Borough of Honesdale

Honesdale, originally known as “Dyberry Forks,” was the terminus of the D&H Canal which ran 108 miles to Rondout, New York. Honesdale was re-named for Philip Hone in 1829, the first president of the D&H Canal Company and former Mayor of New York City. It was used to carry coal from the coal fields to the market in New York City, New York. It was laid out as a village in 1826 when the D&H Canal was created. It was incorporated as a borough on January 28, 1831.
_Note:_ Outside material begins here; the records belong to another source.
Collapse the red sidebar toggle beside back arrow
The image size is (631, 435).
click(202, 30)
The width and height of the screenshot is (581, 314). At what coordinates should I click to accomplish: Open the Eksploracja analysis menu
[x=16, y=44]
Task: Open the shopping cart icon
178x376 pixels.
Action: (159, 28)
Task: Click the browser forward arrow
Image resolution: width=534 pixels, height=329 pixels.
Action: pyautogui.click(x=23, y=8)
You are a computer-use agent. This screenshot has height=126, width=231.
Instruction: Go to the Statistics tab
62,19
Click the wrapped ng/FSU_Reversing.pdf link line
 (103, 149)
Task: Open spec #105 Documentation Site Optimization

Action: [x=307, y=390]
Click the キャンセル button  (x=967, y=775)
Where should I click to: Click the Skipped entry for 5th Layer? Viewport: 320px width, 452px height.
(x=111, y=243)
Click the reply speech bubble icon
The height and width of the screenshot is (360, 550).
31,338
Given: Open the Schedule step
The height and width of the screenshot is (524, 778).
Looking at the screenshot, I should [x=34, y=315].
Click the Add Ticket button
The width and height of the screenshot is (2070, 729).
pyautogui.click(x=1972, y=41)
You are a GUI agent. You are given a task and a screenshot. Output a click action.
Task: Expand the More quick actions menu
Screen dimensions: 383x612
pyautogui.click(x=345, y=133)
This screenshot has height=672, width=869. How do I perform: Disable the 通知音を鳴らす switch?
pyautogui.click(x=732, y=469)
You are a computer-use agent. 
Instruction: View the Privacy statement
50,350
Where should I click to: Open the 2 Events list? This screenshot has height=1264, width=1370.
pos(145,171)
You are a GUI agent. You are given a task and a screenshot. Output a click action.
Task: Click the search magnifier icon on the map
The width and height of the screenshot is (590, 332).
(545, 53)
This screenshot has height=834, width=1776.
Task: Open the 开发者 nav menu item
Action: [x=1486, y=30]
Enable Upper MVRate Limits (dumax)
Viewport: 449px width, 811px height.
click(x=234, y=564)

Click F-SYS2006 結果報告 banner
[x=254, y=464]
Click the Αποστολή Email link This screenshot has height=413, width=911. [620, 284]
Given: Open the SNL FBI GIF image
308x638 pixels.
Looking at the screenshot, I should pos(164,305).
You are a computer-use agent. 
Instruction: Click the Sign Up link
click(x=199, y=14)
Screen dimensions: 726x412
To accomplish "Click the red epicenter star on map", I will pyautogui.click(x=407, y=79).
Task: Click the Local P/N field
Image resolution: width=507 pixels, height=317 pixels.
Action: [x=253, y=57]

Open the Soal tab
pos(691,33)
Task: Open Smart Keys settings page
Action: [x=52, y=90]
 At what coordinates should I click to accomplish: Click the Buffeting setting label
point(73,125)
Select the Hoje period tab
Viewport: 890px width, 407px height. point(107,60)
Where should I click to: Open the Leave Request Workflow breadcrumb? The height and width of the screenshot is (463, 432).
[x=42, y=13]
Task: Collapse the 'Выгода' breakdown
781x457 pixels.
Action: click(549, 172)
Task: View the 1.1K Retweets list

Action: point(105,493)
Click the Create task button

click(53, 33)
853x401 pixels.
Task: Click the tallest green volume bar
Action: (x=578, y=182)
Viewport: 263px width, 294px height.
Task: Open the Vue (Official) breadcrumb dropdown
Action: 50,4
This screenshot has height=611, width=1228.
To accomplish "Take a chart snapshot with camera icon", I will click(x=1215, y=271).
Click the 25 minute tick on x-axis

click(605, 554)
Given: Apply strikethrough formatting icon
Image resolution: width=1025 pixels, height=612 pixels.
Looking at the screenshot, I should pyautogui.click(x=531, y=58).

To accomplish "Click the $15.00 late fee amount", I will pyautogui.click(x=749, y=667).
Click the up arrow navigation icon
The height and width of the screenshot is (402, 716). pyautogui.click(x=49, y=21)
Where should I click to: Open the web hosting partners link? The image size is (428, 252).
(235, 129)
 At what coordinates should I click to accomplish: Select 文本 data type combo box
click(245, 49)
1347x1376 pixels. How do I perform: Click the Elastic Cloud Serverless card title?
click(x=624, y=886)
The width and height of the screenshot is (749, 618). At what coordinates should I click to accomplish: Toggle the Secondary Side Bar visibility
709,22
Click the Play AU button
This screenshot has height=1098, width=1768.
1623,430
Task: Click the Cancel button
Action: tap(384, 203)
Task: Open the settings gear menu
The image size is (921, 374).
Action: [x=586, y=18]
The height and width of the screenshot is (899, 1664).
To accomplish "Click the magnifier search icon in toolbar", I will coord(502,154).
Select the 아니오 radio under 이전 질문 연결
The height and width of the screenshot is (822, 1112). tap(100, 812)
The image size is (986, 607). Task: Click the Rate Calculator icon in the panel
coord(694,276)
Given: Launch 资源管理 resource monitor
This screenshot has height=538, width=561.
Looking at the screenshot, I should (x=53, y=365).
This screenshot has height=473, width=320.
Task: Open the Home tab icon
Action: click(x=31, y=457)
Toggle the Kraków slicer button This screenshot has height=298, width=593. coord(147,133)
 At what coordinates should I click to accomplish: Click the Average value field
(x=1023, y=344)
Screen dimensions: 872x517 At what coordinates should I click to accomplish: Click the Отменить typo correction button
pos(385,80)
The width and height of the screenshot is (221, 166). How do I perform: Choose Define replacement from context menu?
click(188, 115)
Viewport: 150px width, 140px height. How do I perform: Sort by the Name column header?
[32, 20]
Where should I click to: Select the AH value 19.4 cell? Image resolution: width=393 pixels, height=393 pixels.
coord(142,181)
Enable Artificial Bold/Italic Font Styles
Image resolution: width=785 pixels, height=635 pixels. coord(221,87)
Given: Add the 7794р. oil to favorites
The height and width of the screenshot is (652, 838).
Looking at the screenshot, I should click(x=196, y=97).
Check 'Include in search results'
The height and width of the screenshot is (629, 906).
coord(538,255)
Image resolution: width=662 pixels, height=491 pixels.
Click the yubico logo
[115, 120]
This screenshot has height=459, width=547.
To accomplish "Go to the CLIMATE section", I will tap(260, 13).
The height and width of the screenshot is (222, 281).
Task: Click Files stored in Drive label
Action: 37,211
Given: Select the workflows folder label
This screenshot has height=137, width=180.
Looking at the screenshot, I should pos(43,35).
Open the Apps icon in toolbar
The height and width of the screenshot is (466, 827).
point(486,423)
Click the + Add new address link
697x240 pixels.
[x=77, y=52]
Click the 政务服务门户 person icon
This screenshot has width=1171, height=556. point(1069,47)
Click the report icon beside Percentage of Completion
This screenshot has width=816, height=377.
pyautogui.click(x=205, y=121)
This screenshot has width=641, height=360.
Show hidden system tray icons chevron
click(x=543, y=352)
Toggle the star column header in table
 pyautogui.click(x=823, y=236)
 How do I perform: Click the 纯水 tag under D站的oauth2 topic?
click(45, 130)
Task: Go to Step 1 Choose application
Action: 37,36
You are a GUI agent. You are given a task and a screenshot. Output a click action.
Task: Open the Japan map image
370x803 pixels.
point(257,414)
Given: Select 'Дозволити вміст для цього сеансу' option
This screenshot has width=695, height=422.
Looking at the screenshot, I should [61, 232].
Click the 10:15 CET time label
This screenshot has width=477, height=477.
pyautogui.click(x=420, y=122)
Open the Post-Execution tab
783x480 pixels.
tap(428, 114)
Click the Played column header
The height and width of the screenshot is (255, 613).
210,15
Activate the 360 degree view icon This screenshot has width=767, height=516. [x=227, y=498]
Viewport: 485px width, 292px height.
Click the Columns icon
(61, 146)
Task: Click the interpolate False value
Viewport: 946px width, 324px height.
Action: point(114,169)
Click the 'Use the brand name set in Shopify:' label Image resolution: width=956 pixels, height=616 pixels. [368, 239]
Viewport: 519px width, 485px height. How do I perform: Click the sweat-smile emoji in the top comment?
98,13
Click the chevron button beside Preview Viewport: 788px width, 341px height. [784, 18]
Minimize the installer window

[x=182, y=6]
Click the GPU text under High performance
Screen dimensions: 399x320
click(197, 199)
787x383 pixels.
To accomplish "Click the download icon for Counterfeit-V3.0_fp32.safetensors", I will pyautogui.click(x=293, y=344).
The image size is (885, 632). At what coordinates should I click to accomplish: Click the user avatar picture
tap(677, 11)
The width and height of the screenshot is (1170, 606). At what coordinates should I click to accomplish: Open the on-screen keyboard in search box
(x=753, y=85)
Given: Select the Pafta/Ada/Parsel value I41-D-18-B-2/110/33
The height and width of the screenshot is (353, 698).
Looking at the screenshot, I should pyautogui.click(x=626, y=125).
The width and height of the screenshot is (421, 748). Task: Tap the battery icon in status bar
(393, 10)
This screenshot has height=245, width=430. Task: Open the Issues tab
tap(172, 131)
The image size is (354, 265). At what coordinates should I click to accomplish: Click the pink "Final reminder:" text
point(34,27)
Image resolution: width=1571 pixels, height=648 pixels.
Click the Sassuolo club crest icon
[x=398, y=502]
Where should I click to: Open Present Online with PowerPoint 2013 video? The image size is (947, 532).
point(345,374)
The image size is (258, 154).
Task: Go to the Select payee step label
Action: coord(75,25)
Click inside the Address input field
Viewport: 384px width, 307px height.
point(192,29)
On August 8, 1829, with engineer Horatio Allen at the throttle, a locomotive purchased from England and called the “Stourbridge Lion” became the first locomotive to turn a wheel on a commercial track in the western hemisphere. It ran three miles to Seelyville and returned. A working full-sized model of the Lion was built in 1932 for the Chicago Century of Progress and is currently on display at the Wayne County Historical Society in Honesdale. The Stourbridge Lion was regrettably considered too heavy for further use. D&H transported anthracite coal from mines near Carbondale to New York City via Honesdale and Kingston, NY. Coal was moved by a unique gravity railroad from the mines to Honesdale where it was transferred to barges and transported via a 108-mile canal to Kingston, New York, then shipped by river barges down the Hudson River to New York City.